Exercise details:
Could you restate, word for word, the line that has "Click the last" and all lines following it through the end of the entries below?

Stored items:
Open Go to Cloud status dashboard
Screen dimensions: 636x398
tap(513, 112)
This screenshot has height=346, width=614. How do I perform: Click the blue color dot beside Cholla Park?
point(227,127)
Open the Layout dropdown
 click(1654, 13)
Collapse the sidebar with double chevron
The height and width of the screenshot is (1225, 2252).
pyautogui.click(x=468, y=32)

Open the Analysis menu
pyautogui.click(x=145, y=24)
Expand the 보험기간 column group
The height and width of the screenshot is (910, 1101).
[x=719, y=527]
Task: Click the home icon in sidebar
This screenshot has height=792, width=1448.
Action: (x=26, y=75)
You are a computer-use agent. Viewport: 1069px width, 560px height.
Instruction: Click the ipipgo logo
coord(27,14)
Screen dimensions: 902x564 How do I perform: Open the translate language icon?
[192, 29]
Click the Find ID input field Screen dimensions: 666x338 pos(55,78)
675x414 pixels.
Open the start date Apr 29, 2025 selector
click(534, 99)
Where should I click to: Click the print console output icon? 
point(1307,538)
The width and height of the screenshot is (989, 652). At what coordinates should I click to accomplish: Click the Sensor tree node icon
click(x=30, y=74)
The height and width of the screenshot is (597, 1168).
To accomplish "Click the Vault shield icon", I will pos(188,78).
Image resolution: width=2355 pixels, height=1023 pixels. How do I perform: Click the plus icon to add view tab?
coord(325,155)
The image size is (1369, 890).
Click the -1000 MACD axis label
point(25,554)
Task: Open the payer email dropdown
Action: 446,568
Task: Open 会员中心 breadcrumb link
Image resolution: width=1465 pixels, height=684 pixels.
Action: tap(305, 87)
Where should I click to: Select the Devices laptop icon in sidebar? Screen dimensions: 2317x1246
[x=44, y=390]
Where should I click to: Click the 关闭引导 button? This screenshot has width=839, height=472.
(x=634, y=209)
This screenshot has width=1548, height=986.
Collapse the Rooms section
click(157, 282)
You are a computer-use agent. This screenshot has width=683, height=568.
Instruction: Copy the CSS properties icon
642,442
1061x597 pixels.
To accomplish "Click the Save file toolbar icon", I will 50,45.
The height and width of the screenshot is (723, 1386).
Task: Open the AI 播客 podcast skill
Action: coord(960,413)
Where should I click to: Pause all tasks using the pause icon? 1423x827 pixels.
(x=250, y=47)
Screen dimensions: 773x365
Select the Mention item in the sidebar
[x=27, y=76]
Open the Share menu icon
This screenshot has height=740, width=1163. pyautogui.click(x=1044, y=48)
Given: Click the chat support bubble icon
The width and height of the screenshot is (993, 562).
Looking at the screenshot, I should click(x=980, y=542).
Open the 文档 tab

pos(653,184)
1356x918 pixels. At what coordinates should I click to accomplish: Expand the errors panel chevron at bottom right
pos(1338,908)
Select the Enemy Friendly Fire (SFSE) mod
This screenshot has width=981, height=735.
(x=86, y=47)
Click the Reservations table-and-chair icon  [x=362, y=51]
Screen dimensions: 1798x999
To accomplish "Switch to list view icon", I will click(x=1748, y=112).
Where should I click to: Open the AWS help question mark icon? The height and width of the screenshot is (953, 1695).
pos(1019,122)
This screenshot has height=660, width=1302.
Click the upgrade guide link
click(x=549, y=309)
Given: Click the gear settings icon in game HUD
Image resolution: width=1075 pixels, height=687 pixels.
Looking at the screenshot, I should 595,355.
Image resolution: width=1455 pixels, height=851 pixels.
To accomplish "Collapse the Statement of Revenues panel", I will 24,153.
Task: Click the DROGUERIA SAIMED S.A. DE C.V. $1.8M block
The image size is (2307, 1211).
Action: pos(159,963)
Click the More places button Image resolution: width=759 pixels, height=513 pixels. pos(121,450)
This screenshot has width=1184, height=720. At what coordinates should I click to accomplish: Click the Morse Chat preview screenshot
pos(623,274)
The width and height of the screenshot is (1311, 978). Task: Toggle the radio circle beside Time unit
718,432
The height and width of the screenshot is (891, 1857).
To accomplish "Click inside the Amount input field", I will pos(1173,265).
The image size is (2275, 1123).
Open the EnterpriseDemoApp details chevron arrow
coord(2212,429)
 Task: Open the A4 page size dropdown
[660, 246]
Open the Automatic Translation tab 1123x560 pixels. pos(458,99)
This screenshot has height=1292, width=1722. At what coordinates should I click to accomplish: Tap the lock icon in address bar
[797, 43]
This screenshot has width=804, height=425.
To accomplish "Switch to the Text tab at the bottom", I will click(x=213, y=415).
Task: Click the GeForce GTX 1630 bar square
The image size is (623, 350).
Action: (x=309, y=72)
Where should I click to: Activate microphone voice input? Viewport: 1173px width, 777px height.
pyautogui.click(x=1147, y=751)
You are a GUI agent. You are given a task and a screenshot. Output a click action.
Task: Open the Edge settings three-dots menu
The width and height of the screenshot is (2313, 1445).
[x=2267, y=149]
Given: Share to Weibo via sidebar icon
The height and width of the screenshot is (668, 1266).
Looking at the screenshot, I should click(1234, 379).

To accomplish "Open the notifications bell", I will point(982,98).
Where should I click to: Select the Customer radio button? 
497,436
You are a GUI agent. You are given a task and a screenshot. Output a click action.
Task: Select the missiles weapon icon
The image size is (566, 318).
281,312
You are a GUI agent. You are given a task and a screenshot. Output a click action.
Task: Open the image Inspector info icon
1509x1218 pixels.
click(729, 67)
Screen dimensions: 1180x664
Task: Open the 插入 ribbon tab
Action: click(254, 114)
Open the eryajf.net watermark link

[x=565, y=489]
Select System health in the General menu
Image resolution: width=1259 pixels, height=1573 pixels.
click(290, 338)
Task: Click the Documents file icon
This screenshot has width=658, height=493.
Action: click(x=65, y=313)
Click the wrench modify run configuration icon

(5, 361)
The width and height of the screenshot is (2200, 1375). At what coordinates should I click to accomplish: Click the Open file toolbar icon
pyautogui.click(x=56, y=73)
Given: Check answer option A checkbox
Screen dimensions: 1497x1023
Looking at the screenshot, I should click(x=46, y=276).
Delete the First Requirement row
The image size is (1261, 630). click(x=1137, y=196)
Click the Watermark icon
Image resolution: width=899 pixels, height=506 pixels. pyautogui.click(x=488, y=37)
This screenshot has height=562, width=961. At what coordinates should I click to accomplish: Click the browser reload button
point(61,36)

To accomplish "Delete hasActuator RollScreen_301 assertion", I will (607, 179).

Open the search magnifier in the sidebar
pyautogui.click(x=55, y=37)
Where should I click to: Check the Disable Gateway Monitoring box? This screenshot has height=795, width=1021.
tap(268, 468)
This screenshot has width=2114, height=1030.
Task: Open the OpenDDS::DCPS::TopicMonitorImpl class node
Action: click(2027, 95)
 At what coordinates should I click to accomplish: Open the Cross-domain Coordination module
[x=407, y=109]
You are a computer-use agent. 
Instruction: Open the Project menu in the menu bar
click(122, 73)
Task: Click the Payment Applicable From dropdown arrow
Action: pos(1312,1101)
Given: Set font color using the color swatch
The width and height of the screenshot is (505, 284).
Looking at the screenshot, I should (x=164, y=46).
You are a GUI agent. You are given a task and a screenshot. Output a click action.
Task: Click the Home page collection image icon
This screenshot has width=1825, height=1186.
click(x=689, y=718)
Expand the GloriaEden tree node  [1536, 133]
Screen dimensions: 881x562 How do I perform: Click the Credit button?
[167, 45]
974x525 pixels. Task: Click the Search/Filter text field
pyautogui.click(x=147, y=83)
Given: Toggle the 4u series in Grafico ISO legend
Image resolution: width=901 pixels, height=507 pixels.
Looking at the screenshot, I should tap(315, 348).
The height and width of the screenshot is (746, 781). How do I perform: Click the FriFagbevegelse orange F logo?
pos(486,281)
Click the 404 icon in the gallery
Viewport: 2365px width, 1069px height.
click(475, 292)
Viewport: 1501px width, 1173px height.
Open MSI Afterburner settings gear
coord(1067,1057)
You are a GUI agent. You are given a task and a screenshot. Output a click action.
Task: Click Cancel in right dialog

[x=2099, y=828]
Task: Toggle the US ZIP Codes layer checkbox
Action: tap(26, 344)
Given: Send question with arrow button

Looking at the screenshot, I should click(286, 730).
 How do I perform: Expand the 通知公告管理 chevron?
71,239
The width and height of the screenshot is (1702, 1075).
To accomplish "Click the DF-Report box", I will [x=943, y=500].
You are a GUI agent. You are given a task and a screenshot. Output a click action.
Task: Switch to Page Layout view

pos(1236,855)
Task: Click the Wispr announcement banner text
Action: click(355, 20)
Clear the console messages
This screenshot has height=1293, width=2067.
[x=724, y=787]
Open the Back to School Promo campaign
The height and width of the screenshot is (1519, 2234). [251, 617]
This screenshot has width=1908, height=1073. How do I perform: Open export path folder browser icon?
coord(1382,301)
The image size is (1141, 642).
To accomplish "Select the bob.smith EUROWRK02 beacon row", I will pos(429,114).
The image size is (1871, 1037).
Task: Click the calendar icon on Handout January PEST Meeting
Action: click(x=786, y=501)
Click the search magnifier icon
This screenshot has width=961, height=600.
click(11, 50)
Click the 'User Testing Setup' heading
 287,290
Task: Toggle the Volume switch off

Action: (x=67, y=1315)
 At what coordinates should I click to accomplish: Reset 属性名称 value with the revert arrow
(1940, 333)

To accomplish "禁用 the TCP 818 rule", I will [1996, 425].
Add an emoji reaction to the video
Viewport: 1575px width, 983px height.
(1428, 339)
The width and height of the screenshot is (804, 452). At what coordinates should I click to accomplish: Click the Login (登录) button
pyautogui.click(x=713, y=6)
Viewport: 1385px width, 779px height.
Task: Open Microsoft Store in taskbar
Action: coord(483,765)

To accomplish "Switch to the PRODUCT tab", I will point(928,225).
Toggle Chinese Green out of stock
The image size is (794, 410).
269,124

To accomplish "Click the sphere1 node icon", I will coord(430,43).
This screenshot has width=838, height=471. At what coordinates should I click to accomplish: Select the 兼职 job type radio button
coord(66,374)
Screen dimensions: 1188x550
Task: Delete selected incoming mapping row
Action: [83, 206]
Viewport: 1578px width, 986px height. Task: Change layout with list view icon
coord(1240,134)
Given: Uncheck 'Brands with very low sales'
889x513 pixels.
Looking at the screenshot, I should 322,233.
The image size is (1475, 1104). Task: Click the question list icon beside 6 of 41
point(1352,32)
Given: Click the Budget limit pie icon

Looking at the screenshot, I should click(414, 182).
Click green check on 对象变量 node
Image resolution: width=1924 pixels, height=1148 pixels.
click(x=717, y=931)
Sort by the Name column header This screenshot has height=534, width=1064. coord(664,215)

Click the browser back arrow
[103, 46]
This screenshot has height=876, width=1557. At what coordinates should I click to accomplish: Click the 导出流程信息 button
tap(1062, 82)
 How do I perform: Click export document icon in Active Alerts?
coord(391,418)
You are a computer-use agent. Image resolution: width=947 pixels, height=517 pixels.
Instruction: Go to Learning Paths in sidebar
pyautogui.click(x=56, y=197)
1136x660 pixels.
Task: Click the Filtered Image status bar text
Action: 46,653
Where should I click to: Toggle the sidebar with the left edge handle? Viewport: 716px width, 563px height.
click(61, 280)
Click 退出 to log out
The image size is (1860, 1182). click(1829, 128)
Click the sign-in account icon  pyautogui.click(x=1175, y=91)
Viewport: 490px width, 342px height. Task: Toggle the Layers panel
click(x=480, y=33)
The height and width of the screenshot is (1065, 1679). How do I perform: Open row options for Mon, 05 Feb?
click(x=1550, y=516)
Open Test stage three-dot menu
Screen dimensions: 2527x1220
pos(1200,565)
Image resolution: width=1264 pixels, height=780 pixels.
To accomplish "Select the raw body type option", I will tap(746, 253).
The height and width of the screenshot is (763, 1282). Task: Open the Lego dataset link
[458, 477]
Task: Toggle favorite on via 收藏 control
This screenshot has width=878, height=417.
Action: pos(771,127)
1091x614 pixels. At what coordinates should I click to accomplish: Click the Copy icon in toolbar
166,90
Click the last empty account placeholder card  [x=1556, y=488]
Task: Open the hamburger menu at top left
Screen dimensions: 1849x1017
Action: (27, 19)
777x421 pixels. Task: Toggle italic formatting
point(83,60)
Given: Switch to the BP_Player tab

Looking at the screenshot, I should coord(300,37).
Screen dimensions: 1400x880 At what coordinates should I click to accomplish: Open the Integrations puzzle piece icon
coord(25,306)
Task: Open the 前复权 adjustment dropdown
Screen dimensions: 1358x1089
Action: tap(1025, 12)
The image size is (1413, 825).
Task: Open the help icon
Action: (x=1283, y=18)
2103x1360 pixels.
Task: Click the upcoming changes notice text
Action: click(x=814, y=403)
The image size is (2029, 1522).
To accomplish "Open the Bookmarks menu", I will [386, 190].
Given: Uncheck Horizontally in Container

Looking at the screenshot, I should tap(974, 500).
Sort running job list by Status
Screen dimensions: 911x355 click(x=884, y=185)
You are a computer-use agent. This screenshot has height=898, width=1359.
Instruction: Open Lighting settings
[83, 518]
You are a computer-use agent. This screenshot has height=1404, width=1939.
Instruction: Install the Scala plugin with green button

Answer to this exercise:
Click the last empty account placeholder card  [x=1556, y=488]
Task: Open the hamburger menu at top left
Screen dimensions: 1849x1017
Action: (27, 19)
777x421 pixels. Task: Toggle italic formatting
point(83,60)
Given: Switch to the BP_Player tab

Looking at the screenshot, I should coord(300,37).
Screen dimensions: 1400x880 At what coordinates should I click to accomplish: Open the Integrations puzzle piece icon
coord(25,306)
Task: Open the 前复权 adjustment dropdown
Screen dimensions: 1358x1089
Action: tap(1025, 12)
The image size is (1413, 825).
Task: Open the help icon
Action: (x=1283, y=18)
2103x1360 pixels.
Task: Click the upcoming changes notice text
Action: click(x=814, y=403)
The image size is (2029, 1522).
To accomplish "Open the Bookmarks menu", I will [386, 190].
Given: Uncheck Horizontally in Container

Looking at the screenshot, I should tap(974, 500).
Sort running job list by Status
Screen dimensions: 911x355 click(x=884, y=185)
You are a computer-use agent. This screenshot has height=898, width=1359.
Instruction: Open Lighting settings
[83, 518]
You are a computer-use agent. This screenshot has height=1404, width=1939.
Instruction: Install the Scala plugin with green button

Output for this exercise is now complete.